2) Ladislaus and I have already explained to you that the 1949 Holy Office letter does not teach what you are saying, but the exact opposite -- it teaches that implicit faith suffices for salvation.  


Pope Pius XII called this dogma the 'infallible' teaching in the Letter of the Holy Office to the Archbishop of Boston relative to Fr.Leonard Feeney (1949).

Quote
Now, among those things which the Church has always preached and will never cease to preach is contained also that infallible statement by which we are taught that there is no salvation outside the Church.

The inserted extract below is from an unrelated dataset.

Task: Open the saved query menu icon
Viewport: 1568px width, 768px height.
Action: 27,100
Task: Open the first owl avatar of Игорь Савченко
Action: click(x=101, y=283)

However, this dogma must be understood in that sense in which the Church herself understands it. For, it was not to private judgments that Our Savior gave for explanation those things that are contained in the deposit of faith, but to the teaching authority of the Church.- (Letter of the Holy Office 1949). Emphasis added.


Here is the ex cathedra dogma.



Quote
1. “There is but one universal Church of the faithful, outside which no one at all is saved.” (Pope Innocent III, Fourth Lateran Council, 1215). Ex Cathedra


2. “We declare, say, define, and pronounce that it is absolutely necessary for the salvation of every human creature to be subject to the Roman Pontiff.” (Pope Boniface VIII, the Bull Unam Sanctam, 1302.) Ex Cathedra


3.“The most Holy Roman Church firmly believes, professes and preaches that none of those existing outside the Catholic Church, not only pagans, but also Jews and heretics and schismatics, can have a share in life eternal; but that they will go into the eternal fire which was prepared for the devil and his angels, unless before death they are joined with Her; and that so important is the unity of this ecclesiastical body that only those remaining within this unity can profit by the sacraments of the Church unto salvation, and they alone can receive an eternal recompense for their fasts, their almsgivings, their other works of Christian piety and the duties of a Christian soldier. No one, let his almsgiving be as great as it may, no one, even if he pour out his blood for the Name of Christ, can be saved, unless he remain within the bosom and the unity of the Catholic Church.” (Pope Eugene IV, the Bull Cantate Domino, 1441)  Ex Cathedra  – from the website Catholicism.org and “No Salvation outside the Church”: Link List, the Three Dogmatic Statements Regarding EENS http://nosalvationoutsideofthecatholicchurch.blogspot.com/
[/b]


Quote
3) The Holy Office letter of 1949 was WRITTEN by Abp. Cushing, who you rightly say was a proponent of implicit faith.  

He was a proponent of explicit-implicit faith. Here is the problem The heresy still continues.

You remind me of John Gregory who used to be on this site and who would use the Allocution of Midwives to say that Pius XII was against NFP!  I don't know what is going on in some brains out there.  This is the kind of confusion people can apparently succuмb to when they only see what they want to see and not what is really there.

There is a lot of calculated confusion being put out on the Boston Case over the last 50 years or more. So I can understand your problem. I hope over time you will see through this confusion.